Berkaca dari pelanggaran MoU itu, juga kasus dibebaskannya majikan mendiang Adelina, Anis mendorong agar pemerintah Indonesia mengambil sikap tegas terhadap Malaysia. Dia sepakat bila akhirnya pemerintah memutuskan untuk melakukan moratorium penempatan PMI di sana.
”Mungkin penghentian penempatan ini tidak hanya di sektor domestik. Tapi, juga di sektor lain,” ungkapnya.
Kebijakan itu bisa diterapkan pemerintah Indonesia selama Malaysia masih mengambil sikap tidak patuh terhadap MoU dan bermain nakal di bawah meja. Sebab, SMO sudah terbukti sangat merugikan lantaran memiliki banyak celah yang bisa dimanfaatkan sindikat trafficking.
MoU Indonesia-Malaysia
Pada April lalu, pemerintah Indonesia dan Malaysia menandatangani nota kesepahaman atau MoU tentang penempatan dan perlindungan PMI sektor domestik atau asisten rumah tangga di Malaysia. Dalam nota kesepahaman tersebut, disepakati bahwa semua proses penempatan, pemantauan, dan kepulangan PMI di Malaysia akan diatur dalam mekanisme satu kanal atau one channel system.
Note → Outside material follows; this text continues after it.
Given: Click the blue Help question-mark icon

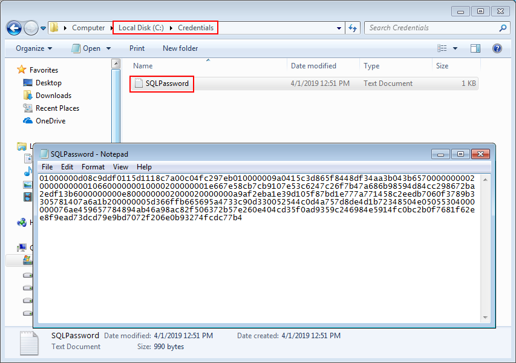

Dengan begitu, pemerintah Indonesia bisa memantau PMI yang bekerja di sana, termasuk siapa majikannya.
Kesepakatan lain adalah soal besaran upah minimum PMI (RM 1.500) dan pendapatan minimum calon pemberi kerja (RM 7.000). Penetapan pendapatan minimum bagi calon pemberi kerja itu bertujuan memastikan gaji PMI benar-benar terbayar.
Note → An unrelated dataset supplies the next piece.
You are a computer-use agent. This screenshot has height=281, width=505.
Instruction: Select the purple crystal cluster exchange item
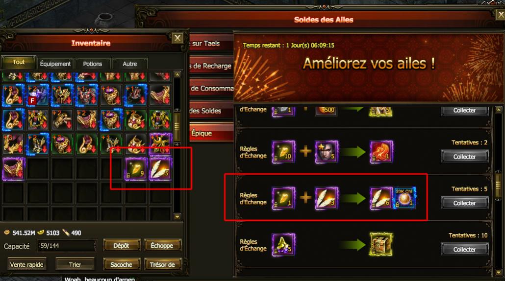pos(283,244)
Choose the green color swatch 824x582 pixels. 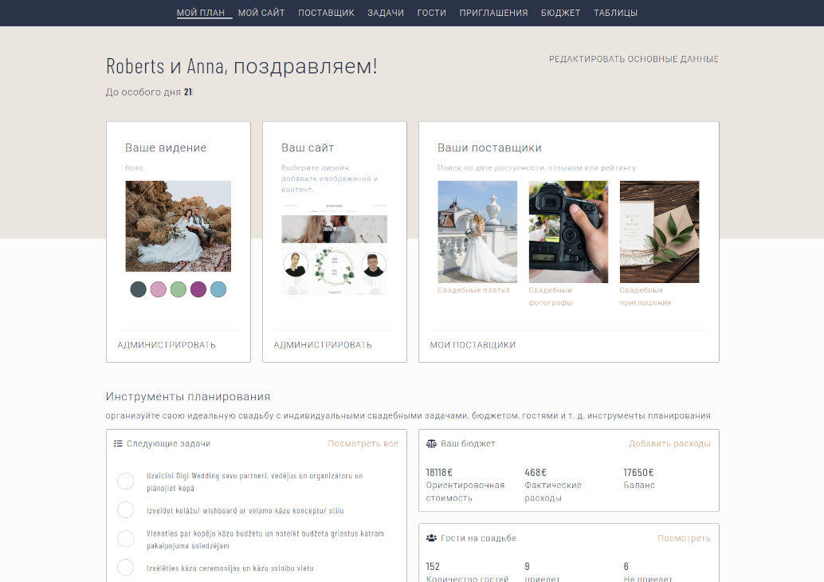179,289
Lalu, nanti PMI hanya bekerja di satu tempat/rumah. PMI dengan jabatan housekeeper dan family cook bekerja kepada pemberi kerja dengan jumlah keluarga maksimum enam orang dalam satu tempat/rumah. Mereka pun hanya mengerjakan tugas sesuai rekrutmen awal. Bila membutuhkan child caretaker atau elderly caretaker, pemberi kerja dapat merekrut PMI lainnya dengan jabatan tersebut.